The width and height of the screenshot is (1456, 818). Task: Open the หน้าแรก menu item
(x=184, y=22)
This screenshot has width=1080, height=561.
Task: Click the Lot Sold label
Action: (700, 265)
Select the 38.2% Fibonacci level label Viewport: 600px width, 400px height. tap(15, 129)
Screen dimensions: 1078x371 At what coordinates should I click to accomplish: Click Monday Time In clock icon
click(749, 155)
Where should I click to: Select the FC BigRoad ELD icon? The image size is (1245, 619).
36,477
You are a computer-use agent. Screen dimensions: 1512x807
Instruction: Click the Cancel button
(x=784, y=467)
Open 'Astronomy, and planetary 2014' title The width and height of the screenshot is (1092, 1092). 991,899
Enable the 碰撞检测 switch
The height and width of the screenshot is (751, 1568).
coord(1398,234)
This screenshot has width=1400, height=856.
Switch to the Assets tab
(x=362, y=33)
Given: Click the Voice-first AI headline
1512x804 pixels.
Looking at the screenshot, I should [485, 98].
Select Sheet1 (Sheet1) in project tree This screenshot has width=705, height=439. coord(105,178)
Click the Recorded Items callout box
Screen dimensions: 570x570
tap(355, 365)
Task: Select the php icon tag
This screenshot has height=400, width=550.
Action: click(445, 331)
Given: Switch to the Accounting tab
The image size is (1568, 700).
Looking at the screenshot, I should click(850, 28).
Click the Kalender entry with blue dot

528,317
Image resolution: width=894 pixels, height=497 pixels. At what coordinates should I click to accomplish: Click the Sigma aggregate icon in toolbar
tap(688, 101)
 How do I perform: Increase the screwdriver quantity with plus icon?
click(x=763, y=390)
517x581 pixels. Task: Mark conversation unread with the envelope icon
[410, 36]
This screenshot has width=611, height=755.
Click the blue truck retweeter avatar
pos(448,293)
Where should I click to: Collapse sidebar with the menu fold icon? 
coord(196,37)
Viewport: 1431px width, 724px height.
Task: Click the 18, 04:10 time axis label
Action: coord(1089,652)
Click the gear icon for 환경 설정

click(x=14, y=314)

= Exercise brief =
Can you update all of the entries above by changing every "Where should I click to" to "Where do I click to" and leaving everything else as it is?

= Task response =
The width and height of the screenshot is (1456, 818). Task: Open the หน้าแรก menu item
(x=184, y=22)
This screenshot has width=1080, height=561.
Task: Click the Lot Sold label
Action: (700, 265)
Select the 38.2% Fibonacci level label Viewport: 600px width, 400px height. tap(15, 129)
Screen dimensions: 1078x371 At what coordinates should I click to accomplish: Click Monday Time In clock icon
click(749, 155)
Where do I click to: Select the FC BigRoad ELD icon? The image size is (1245, 619).
36,477
You are a computer-use agent. Screen dimensions: 1512x807
Instruction: Click the Cancel button
(x=784, y=467)
Open 'Astronomy, and planetary 2014' title The width and height of the screenshot is (1092, 1092). 991,899
Enable the 碰撞检测 switch
The height and width of the screenshot is (751, 1568).
coord(1398,234)
This screenshot has width=1400, height=856.
Switch to the Assets tab
(x=362, y=33)
Given: Click the Voice-first AI headline
1512x804 pixels.
Looking at the screenshot, I should [485, 98].
Select Sheet1 (Sheet1) in project tree This screenshot has width=705, height=439. coord(105,178)
Click the Recorded Items callout box
Screen dimensions: 570x570
tap(355, 365)
Task: Select the php icon tag
This screenshot has height=400, width=550.
Action: click(445, 331)
Given: Switch to the Accounting tab
The image size is (1568, 700).
Looking at the screenshot, I should click(850, 28).
Click the Kalender entry with blue dot

528,317
Image resolution: width=894 pixels, height=497 pixels. At what coordinates should I click to accomplish: Click the Sigma aggregate icon in toolbar
tap(688, 101)
 How do I perform: Increase the screwdriver quantity with plus icon?
click(x=763, y=390)
517x581 pixels. Task: Mark conversation unread with the envelope icon
[410, 36]
This screenshot has width=611, height=755.
Click the blue truck retweeter avatar
pos(448,293)
Where do I click to: Collapse sidebar with the menu fold icon? 
coord(196,37)
Viewport: 1431px width, 724px height.
Task: Click the 18, 04:10 time axis label
Action: coord(1089,652)
Click the gear icon for 환경 설정

click(x=14, y=314)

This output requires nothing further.